**Dataset records:**
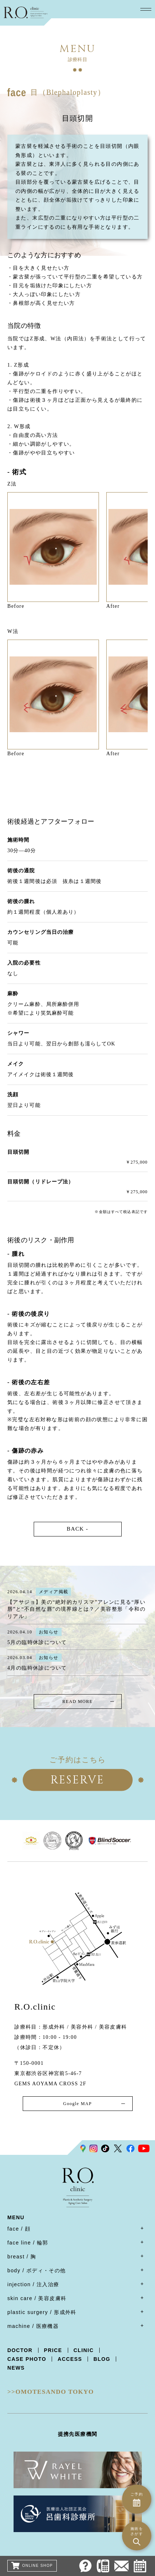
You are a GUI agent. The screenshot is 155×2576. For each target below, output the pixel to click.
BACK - (77, 1529)
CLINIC (84, 2350)
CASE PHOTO (26, 2359)
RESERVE (77, 1779)
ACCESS (70, 2359)
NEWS (16, 2368)
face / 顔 (18, 2229)
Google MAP (77, 2103)
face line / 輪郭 (27, 2243)
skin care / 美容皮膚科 (37, 2298)
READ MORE (77, 1701)
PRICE (53, 2350)
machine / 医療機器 (33, 2326)
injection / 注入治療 (33, 2284)
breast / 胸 (21, 2256)
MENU (16, 2217)
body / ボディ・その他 (36, 2270)
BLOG (101, 2359)
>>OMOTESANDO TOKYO (50, 2391)
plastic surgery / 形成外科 (42, 2312)
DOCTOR (20, 2350)
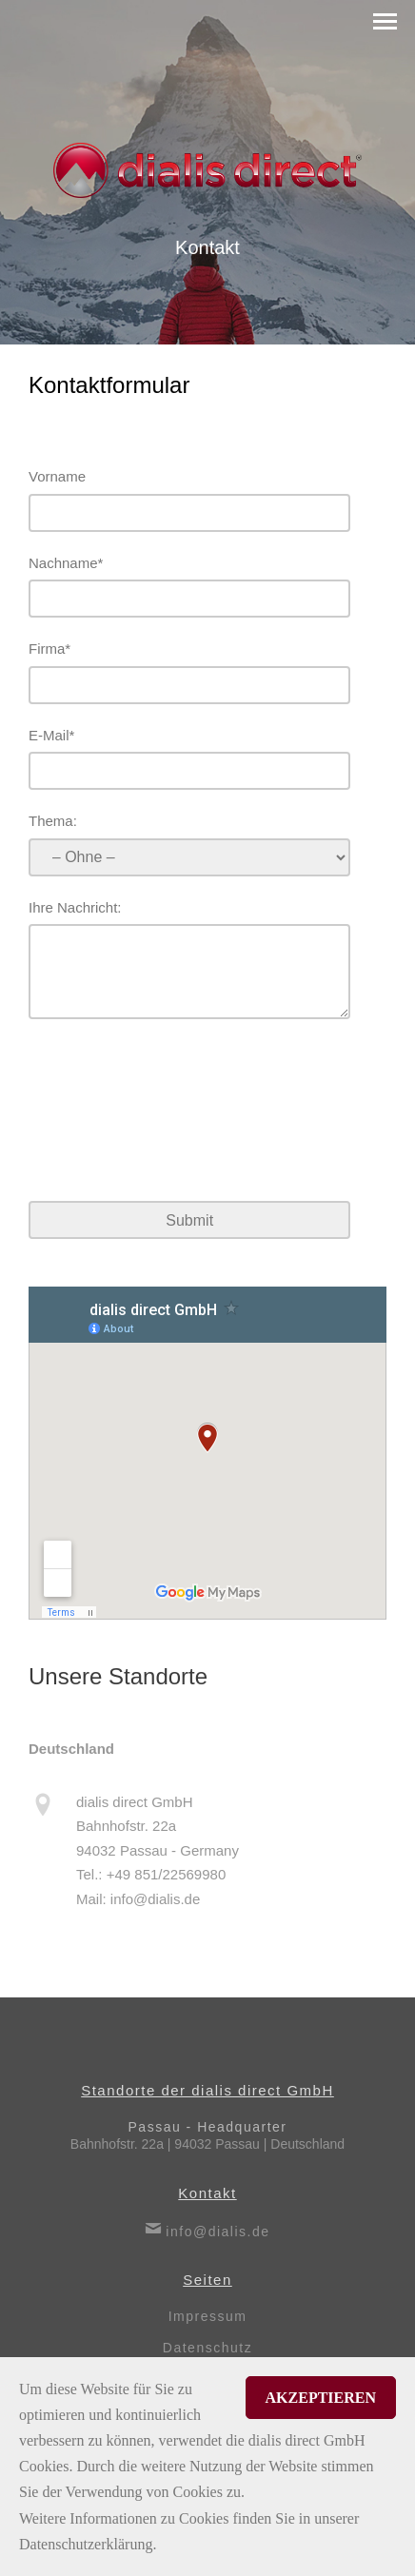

**Problem:** Reproduce each line from the one containing "face / 顔 (18, 2229)" through the final line, adjusting every coordinate value in the answers by adding -42. Leave out the pictures.

**Solution to the problem:**
face / 顔 (-24, 2187)
Google MAP (35, 2061)
face line / 輪郭 (-15, 2201)
skin care / 美容皮膚科 (-5, 2256)
READ MORE (35, 1659)
PRICE (11, 2308)
machine / 医療機器 (-9, 2284)
injection / 注入治療 (-9, 2242)
breast / 胸 (-21, 2214)
MENU (-26, 2175)
body / ボディ・その他 (-6, 2228)
BLOG (59, 2317)
>>OMOTESANDO TOKYO (8, 2349)
plastic surgery / 形成外科 (0, 2270)
DOCTOR (-22, 2308)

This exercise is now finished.